# Tarefa 1
As afirmações abaixo estão de acordo com o texto sobre Annie Clark? Responda a cada uma com sim ou não e cite, sem alterações, as palavras do texto que o decidem.
(a) Clark estava em Helsínquia quando tinha a receita de Ambien.
(b) Clark conhecia bem a figura de Huey Newton antes da alucinação.
(c) Clark considera que a privacidade será o bem mais precioso neste novo mundo.
# Tarefa 2
Retome o texto sobre Annie Clark a partir da última frase apresentada e dê-lhe continuação.

# Excerto fornecido
....................

Agitação, precisamente. Na longa digressão de promoção ao anterior álbum, Strange Mercy, viu-se em Helsínquia com uma receita de Ambien na mão. “Tinha um dia inteiro para recuperar o sono antes de a digressão recomeçar”, recorda. Mas não foi bem o que aconteceu. Os dois efeitos previstos pelo Ambien, esclarece-nos, são “dormir que nem um bebé” ou, pelo contrário, “não pegar no sono e começar a alucinar”. Ora na roleta russa do medicamento — antes de, em Janeiro de 2013, a Food and Drug Administration ter reduzido a dose recomendada de Ambien —, saiu a Clark uma alucinação em que se convenceu estar na presença de Huey Newton, um dos fundadores dos Black Panthers, com quem acreditou ter uma amistosa conversa no seu quarto. Finalmente adormeceu e acordou a perguntar-se por que raio teria convocado para o seu estado alterado alguém de quem pouco conhecia além “daquela foto icónica em que está com uma metralhadora”. O que fazer com isto? Uma canção. Até meio, atribuível a uma Tori Amos depois de tomar Ambien, domada. A partir de meio, o efeito da medicação passa igualmente a Annie Clark e encharca-se antes em guitarra eléctrica lamacenta e teclados de sessões espíritas.
O sono também circula pelo refrão de Digital witness, no momento em que Clark desembainha o sarcasmo para perguntar “what’s the point of even sleeping if I can’t show it”, aludindo a um tempo em que, de unhas encravadas e golpes de estado ao nascimento de bebés e carros mal estacionados, tudo se partilha on-line no segundo seguinte. “Somos todos um pouco dependentes da tecnologia — ou talvez esteja apenas a falar de mim”, confessa-nos Clark, ignorando a primeira linha deste texto. “Penso que ficámos mais habituados a documentar a nossa vida do que a vivê-la. Acho interessante observar como isto está a alterar os nossos comportamentos. Agora que sabemos aquilo de que sempre suspeitámos nos últimos 12 anos, que o governo americano nos está a espiar a todos, parece-me que a privacidade será o bem mais precioso neste novo mundo. Ou avançamos para essa realidade, ou então fazemos aquilo que penso já estarmos a fazer: tornamo-nos transparentes como mecanismo de defesa.”

....................

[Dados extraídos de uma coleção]

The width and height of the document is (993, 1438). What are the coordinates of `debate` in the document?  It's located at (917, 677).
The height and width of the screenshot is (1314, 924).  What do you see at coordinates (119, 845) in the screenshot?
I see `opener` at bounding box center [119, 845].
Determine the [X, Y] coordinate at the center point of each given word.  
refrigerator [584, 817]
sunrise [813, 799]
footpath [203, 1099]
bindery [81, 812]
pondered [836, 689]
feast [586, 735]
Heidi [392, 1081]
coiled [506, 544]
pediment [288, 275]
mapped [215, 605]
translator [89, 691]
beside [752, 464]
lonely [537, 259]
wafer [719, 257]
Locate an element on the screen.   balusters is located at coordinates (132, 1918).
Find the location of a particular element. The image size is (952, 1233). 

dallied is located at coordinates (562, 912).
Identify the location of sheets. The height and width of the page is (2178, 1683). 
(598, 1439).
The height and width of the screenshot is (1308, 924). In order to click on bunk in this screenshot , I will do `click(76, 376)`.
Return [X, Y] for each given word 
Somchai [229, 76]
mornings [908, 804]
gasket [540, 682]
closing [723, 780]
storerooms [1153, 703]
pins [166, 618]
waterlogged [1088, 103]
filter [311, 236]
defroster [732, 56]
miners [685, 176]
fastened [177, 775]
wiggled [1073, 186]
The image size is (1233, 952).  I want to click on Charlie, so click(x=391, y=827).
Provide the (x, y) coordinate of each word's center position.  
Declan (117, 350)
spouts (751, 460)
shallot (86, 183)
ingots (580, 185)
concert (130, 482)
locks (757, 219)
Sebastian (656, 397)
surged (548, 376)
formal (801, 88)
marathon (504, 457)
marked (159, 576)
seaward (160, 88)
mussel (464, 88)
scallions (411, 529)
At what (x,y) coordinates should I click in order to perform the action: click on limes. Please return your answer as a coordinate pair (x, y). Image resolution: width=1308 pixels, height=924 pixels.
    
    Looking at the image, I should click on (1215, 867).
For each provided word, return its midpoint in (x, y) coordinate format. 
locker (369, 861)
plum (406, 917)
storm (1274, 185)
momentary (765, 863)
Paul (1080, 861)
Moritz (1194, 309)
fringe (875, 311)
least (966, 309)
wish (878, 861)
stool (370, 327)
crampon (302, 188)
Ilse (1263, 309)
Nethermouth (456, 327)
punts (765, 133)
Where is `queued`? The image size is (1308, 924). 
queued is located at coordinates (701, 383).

....................

# Resposta 1
(a) Sim: "viu-se em Helsínquia com uma receita de Ambien na mão"
(b) Não: "alguém de quem pouco conhecia além “daquela foto icónica em que está com uma metralhadora”"
(c) Sim: "parece-me que a privacidade será o bem mais precioso neste novo mundo"

# Resposta 2
Não é só um terramoto que passou a ser teoricamente igual àquilo que Miley Cyrus usou na sua última saída à noite — exemplos de Clark. A revolução digital, lamenta, faz com que discos do hip-hop mais comercial e da pop mais desajustada possam hoje existir numa “mesma zona sónica” por usarem os mesmíssimos bancos de sons dos mesmíssimos programas em modo DIY-computador portátil. Por isso, ela que nunca viu em Kanye West um deus confessa-se rendida a Yeezus — “parece o Kanye possuído pelos Ministry, a fazer música industrial dos anos 80/90” —, ainda que continue a não poder ouvi-lo abrir a boca sempre que fala de mulheres. O mal de West, acredita, prende-se com a perda das qualidades de ascensão social que a música norte-americana sempre teve. Para ela, “é complicado aceitar alguém que se queixa do alto de uma torre de marfim”. A questão não é nova, diz-nos, vem desde as bandas de arenas rock que cantavam sobre camas cheias de mulheres enquanto o país era afectado por severos condicionamentos de acesso à gasolina nos anos 70. “Mas quem é que se vai identificar com isso?”, desabafa.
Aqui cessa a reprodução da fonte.